*TASK TO COMPLETE*.
Copy the data below word for word, starting at the line that contains "Select the 5.0 label above the Japan bar" and stopping after the line that contains "Viewport: 650px width, 360px height. click(568, 177)".

*RECORD EXTRACTS*.
[START]

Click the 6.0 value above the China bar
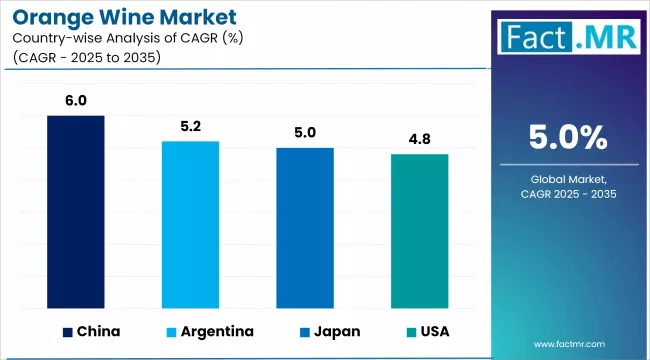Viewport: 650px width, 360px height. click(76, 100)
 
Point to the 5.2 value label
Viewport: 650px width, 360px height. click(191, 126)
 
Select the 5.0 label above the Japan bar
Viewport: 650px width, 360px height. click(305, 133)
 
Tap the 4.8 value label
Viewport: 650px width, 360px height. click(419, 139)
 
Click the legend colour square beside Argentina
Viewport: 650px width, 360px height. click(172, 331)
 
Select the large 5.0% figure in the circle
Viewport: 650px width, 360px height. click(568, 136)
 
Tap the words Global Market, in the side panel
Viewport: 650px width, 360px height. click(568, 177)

[END]
[START]

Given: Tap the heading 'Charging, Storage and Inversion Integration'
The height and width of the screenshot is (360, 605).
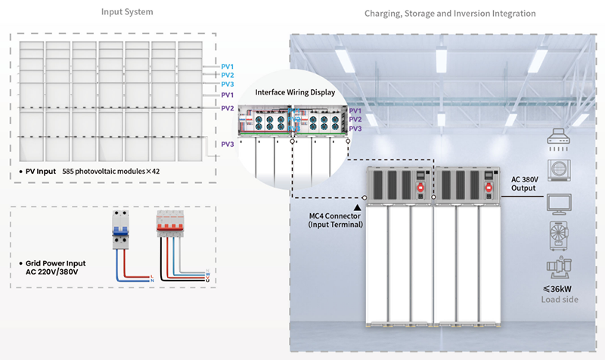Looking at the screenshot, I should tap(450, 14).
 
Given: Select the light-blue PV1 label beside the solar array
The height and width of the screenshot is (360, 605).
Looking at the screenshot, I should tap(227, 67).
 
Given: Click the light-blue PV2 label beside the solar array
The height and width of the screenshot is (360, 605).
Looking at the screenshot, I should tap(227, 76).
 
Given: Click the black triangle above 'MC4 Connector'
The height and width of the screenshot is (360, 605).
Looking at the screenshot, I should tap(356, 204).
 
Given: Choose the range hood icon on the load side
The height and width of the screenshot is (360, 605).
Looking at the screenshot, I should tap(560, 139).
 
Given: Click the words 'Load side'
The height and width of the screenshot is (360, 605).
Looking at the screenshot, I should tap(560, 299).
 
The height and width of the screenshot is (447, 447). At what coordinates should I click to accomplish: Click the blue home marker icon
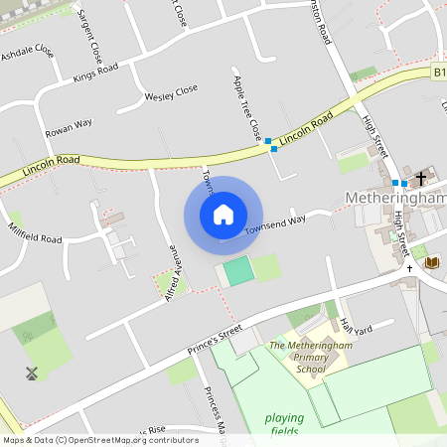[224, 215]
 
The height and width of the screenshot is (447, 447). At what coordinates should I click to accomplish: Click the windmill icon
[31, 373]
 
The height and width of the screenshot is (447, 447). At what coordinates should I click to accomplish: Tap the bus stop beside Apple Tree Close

[END]

*EXPECTED ANSWER*.
Select the 5.0 label above the Japan bar
Viewport: 650px width, 360px height. click(305, 133)
 
Tap the 4.8 value label
Viewport: 650px width, 360px height. click(419, 139)
 
Click the legend colour square beside Argentina
Viewport: 650px width, 360px height. click(172, 331)
 
Select the large 5.0% figure in the circle
Viewport: 650px width, 360px height. click(568, 136)
 
Tap the words Global Market, in the side panel
Viewport: 650px width, 360px height. click(568, 177)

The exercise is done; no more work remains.